By Nat Hoopes, Head of Government and Regulatory Affairs, Upstart
Earlier this week I left my position leading our industry’s trade association – The Marketplace Lending Association – to come lead the public policy function at Upstart. I’m excited to represent Upstart to state and federal legislators and regulators for a number of reasons.
First, Upstart is leveraging technology to build a better credit system for all. As one of the first to help banks apply artificial intelligence to consumer lending, Upstart is facilitating better outcomes for previously marginalized borrowers and reducing the price of borrowing for millions. I view the application of AI to lending as one of the most important transformations in banking in decades and Upstart is a pioneer in this area.
Upstart uses AI to provide responsible, affordable credit products to people who, through no fault of their own, would otherwise be stuck with potentially harmful credit options. Many borrowers who don’t fit the traditional definition of creditworthy end up with payday loans, high-rate title loans, a trip to the pawn shop, a high rate credit card, or a rent-to-own scam. Despite the claims of these lenders, financial products that make borrowers worse off aren’t “inclusive” but instead leave people further marginalized.
Upstart is using AI to address a key discrepancy that has led to this state of affairs: while 80% of Americans have never defaulted, only about half currently have a credit score that qualifies them for prime credit.* The failure of America’s credit scoring system to assess a customer’s true risk has been a festering problem that for far too long, has created an unfair credit system for minority borrowers. According to the Federal Reserve, traditional credit scores classify more than three times as many Black consumers (53%) and almost two times as many Hispanic consumers (30%) as White consumers (16%) into the lowest two deciles of credit scores [Source here].

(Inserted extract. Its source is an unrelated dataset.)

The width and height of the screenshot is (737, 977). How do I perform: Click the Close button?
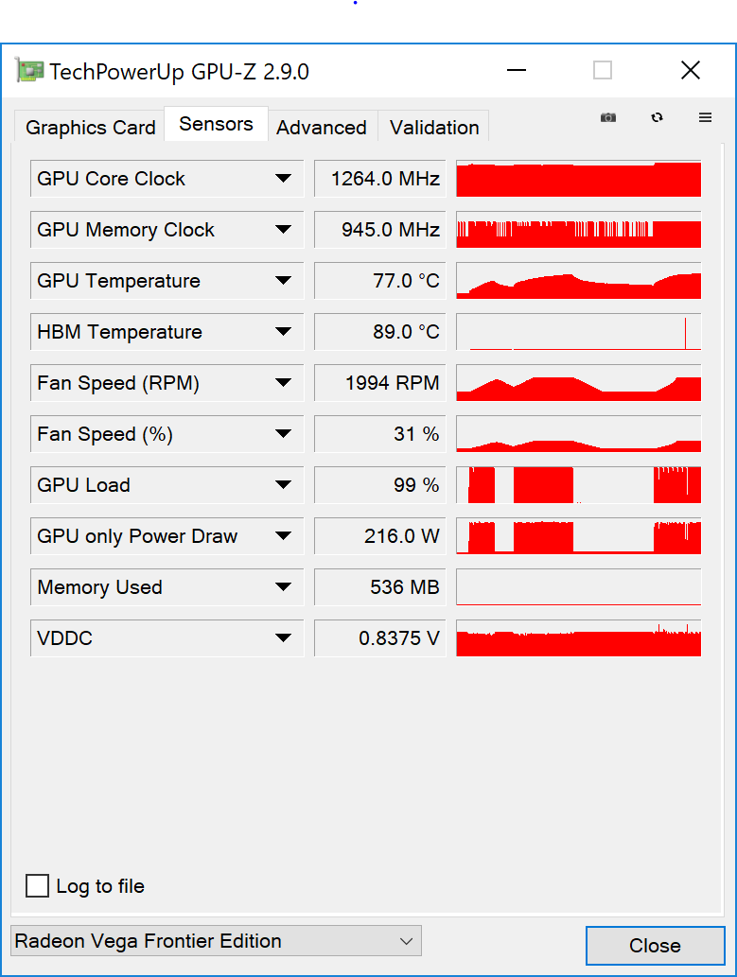[x=656, y=945]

While Upstart cannot and does not collect data on race or any other “protected class” variable from its applicants, the fair lending testing done for the Consumer Financial Protection Bureau (CFPB) shows that Upstart’s model increases access to credit across all tested race, ethnicity, and gender segments by 23-29% while also decreasing average annual interest rates by 15-17%. More recent results are even more encouraging: 2019 results showed that Upstart’s model increased approval rates for African-American applicants by more than 45% with 21% lower APRs compared to a traditional credit model.** That’s a big win for responsible financial inclusion.
Upstart is also a leader in transparency in AI model governance. For more than four years, the company has worked with the CFPB on a protocol to test advanced AI models to ensure they are fair, safe, and sound. Upstart is also having a transparent dialogue with consumer advocacy groups, and our political leaders on Capitol Hill, who share Upstart’s goal of building a more inclusive, fair credit system. Upstart’s commitment to work with the CFPB, across two administrations, to test its lending outcomes exemplifies this collaborative approach. I’m excited to have an opportunity to join Upstart to facilitate this dialogue.
* According to an Upstart retrospective study completed in December 2019.
** Based on annual internal Upstart studies which compare outcomes from Upstart’s underwriting and pricing model against outcomes from a hypothetical model that uses traditional application and credit file variables and does not employ machine learning (traditional lending model).